MIL-OSI Australia: Concerns about proposed merger between TPG and Vodafone

By   /  December 13, 2018  /  Comments Off on MIL-OSI Australia: Concerns about proposed merger between TPG and Vodafone

    Print       Email

Source: Australian Competition and Consumer Commission

The ACCC has expressed preliminary competition concerns about the proposed merger between TPG Telecom (ASX: TPM) and Vodafone Hutchison Australia (a JV between Vodafone Group and Hutchison Telecommunications (Australia) (ASX:HTA)), and its potential impact on Australia’s mobile and broadband markets.

The ACCC’s concerns are detailed in a statement of issues published today.

TPG supplies retail fixed broadband and voice services, and is building its own mobile network in Australia. Vodafone owns and operates its own mobile network and has started supplying fixed broadband services on the National Broadband Network (NBN).

“Our preliminary view is that TPG is currently on track to become the fourth mobile network operator in Australia, and as such it’s likely to be an aggressive competitor,” ACCC Chair Rod Sims said.

“We therefore have preliminary concerns that removing TPG as a new independent competitor with its own network, in what is a concentrated market for mobile services, would be likely to result in a substantial lessening of competition.
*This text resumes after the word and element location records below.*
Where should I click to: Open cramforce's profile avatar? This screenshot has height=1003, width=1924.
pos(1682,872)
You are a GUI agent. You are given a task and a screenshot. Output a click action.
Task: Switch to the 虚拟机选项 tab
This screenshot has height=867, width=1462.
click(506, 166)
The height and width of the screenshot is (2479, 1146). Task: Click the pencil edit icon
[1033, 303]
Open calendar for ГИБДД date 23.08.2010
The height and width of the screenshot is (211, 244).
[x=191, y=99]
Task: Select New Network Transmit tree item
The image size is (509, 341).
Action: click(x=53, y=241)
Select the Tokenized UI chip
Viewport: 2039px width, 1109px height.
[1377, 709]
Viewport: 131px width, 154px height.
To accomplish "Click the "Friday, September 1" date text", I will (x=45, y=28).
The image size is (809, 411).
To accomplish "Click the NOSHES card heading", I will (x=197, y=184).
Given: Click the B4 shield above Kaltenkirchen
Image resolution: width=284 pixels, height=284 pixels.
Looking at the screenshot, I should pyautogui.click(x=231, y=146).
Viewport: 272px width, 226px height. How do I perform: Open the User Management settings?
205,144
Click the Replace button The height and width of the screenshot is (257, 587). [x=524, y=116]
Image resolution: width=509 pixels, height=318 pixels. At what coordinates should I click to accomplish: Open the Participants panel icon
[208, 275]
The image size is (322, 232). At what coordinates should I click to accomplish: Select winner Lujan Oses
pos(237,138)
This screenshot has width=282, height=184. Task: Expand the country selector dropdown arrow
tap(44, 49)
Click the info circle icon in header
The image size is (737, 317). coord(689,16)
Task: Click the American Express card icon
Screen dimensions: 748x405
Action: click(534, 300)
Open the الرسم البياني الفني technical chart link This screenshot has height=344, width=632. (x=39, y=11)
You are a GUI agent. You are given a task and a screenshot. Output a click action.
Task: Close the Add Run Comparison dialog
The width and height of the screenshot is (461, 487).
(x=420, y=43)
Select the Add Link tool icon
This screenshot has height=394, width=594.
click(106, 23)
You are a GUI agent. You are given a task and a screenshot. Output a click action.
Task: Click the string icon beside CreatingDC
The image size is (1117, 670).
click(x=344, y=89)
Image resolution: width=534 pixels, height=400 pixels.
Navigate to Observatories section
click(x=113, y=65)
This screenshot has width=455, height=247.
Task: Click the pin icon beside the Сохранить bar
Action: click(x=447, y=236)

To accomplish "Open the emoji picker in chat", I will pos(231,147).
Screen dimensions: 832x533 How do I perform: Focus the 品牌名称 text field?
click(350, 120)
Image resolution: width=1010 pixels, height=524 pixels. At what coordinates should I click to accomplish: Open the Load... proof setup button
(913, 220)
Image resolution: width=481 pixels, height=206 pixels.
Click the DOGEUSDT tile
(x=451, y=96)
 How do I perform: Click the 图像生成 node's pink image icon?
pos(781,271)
If TPG remains separate from Vodafone, it appears likely to need to continue to adopt an aggressive pricing strategy, offering cheap mobile plans with large data allowances.”

“Our preliminary view is the merged TPG-Vodafone would not have the incentive to operate in the same way, and competition in the market would be reduced as a result. A mobile market with three major players rather than four is likely to lead to higher prices and less innovative plans for mobile customers,” Mr Sims said.

The ACCC will also closely examine the likely impact of removing Vodafone as a competitor in the fixed broadband market.

“Although Vodafone is currently a relatively minor player in fixed broadband, we consider it may become an increasingly effective competitor because of its high level of brand recognition and existing retail mobile customer base,” Mr Sims said.

The ACCC will, in addition, consider the longer-term impact of the proposed merger, given the likelihood of increased take-up of mobile broadband services in place of fixed home broadband services in the future, especially after the roll out of 5G technology.

“The ACCC is continuing to consider whether operators will need to offer both mobile and fixed broadband services in the longer-term to remain competitive, meaning that TPG and Vodafone will necessarily be closer competitors in the future,” Mr Sims said.

The ACCC invites submissions from interested parties on the Statement of Issues by 18 January 2019. The ACCC’s final decision is scheduled for 28 March 2019.

Background

TPG provides telecommunications services, including:

  •  retail fixed broadband and voice services to consumers, small business (SMEs), government, enterprises and wholesale customers on legacy networks, the NBN and its own fibre-to-the-basement network
  • retail mobile services
  • wholesale services, such as transmission and NBN aggregation services, to other telecommunications service providers.

TPG’s key retail brands are TPG, iiNet and Internode. TPG has approximately 1.9 million fixed broadband subscribers. TPG owns and operates its own voice, data and internet network infrastructure.

TPG supplies mobile services as a mobile virtual network operator (MVNO) and has approximately 421,000 mobile subscribers. In 2017, TPG announced plans to seek to become a Mobile Network Operator (MNO), including a $600 million investment to deploy equipment at 2,000-2,500 sites plus small cell sites and $1.26 billion in 700 MHz spectrum.

VHA is the third largest telecommunications provider in Australia. VHA owns and operates its own 3G and 4G mobile network, which reaches nearly 97 per cent of the Australian population. VHA’s mobile customer base in Australia is approximately 5.98 million subscribers.

VHA also supplies wholesale mobile services to MVNOs for resale to retail customers under their own brands, including to TPG.
In 2017, VHA commenced supply of fixed broadband services through its NBN offering to customers in Sydney, Canberra, Melbourne, Perth, Brisbane, Geelong, Newcastle and Wollongong.